Spokeswomen for Lloyds and Deloitte declined to comment. The bank carried out some pre-marketing of the deal in the UK recently, the sources said.

“We believe both private equity as well as the Irish retail banks – most likely Bank of Ireland – would have an interest in acquiring a residential mortgage portfolio such as this,” said Investec analyst Owen Callan on Wednesday, commenting on a report in The Irish Times that Lloyds was planning the loan sale. It would mark the bank’s final exit from the Republic more than seven years after it handed back its licence to the Central Bank.

Lloyds inherited Bank of Scotland (Ireland)’s then €32 billion loans after it agreed to take over Scottish group HBOS in a 2008 rescue deal engineered by the UK government. The group handed back its Irish licence two years later and started to sell down the portfolio at pace.

However, Davy analyst Diarmaid Sheridan said the remaining portfolio – which has a large portion of long-term interest-only mortgages issued to professionals during the property boom – would be “more attractive” to private equity over banks.

Negative equity

At the end of December, 27.8 per cent of the Lloyds Irish loans were in negative equity, meaning the size of the mortgage exceeded the value of the property.

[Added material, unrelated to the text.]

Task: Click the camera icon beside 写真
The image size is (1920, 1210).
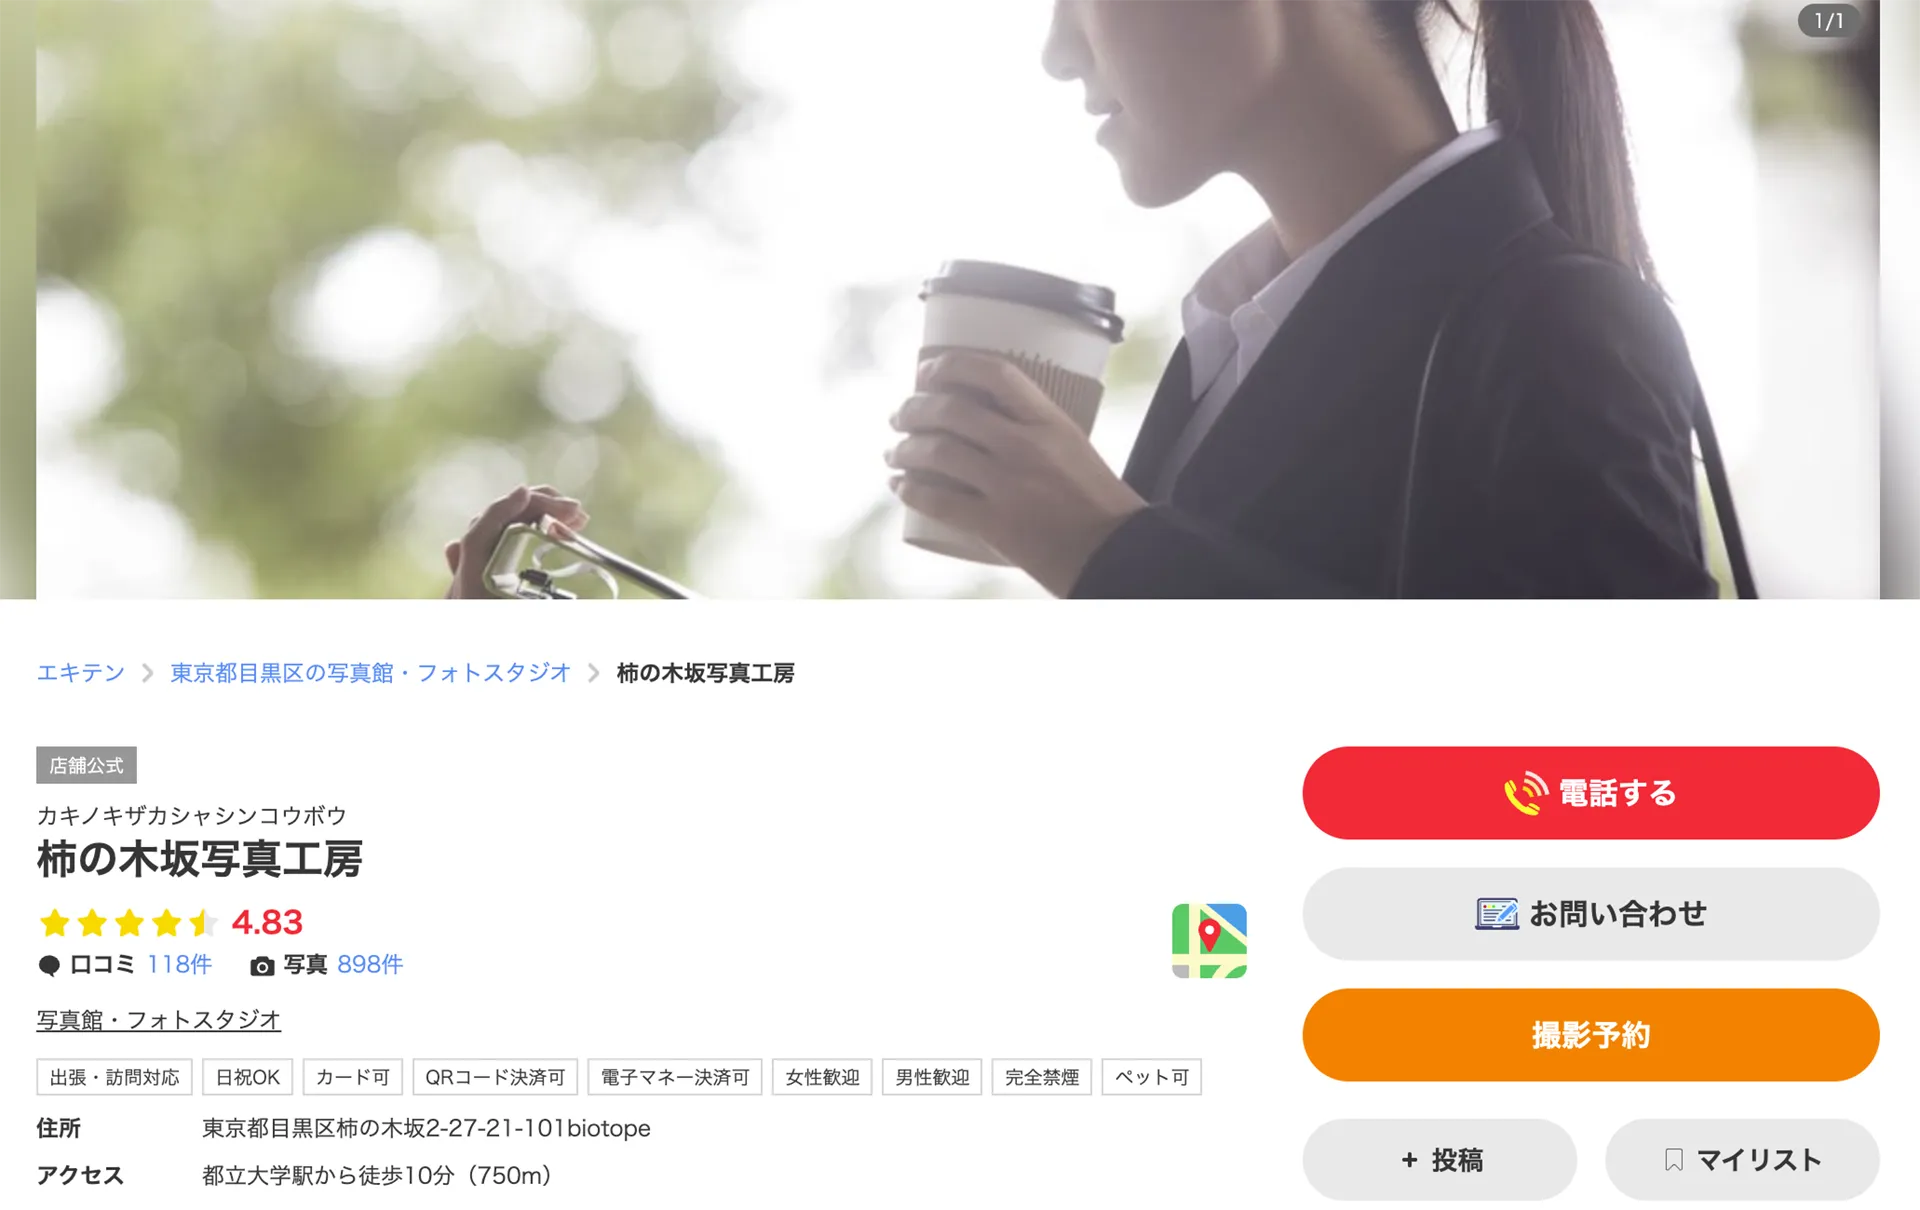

However, the figure had fallen from 31.4 per cent a year earlier, reflecting an increase in home prices during the period.

The figure is likely to have fallen further this year, with residential property price inflation running at an annual rate of 12.8 per cent in September, according to Central Statistics Office data.

Industry sources said interested parties in the Lloyds portfolio are likely to include bidders for a portfolio of €1.8 billion performing Irish mortgages Danske Bank agreed to sell last month. US investment bank Pimco and Goldman Sachs won out on that transaction.

US hedge fund Elliot Management, UK insurer Prudential and Bank of Ireland had also been involved in bidding for loans being sold by Danske, which also retreated from the Irish retail market following the crash.

Bank of Scotland, which introduced European Central Bank tracker mortgages to the Irish market in 2001, said last month it had identified 184 customers who were affected by an industry-wide overcharging controversy. All told, more than 27,500 Irish borrowers across 11 lenders were wrongly denied ECB-tracker mortgages going back almost a decade, or were put on the wrong rate.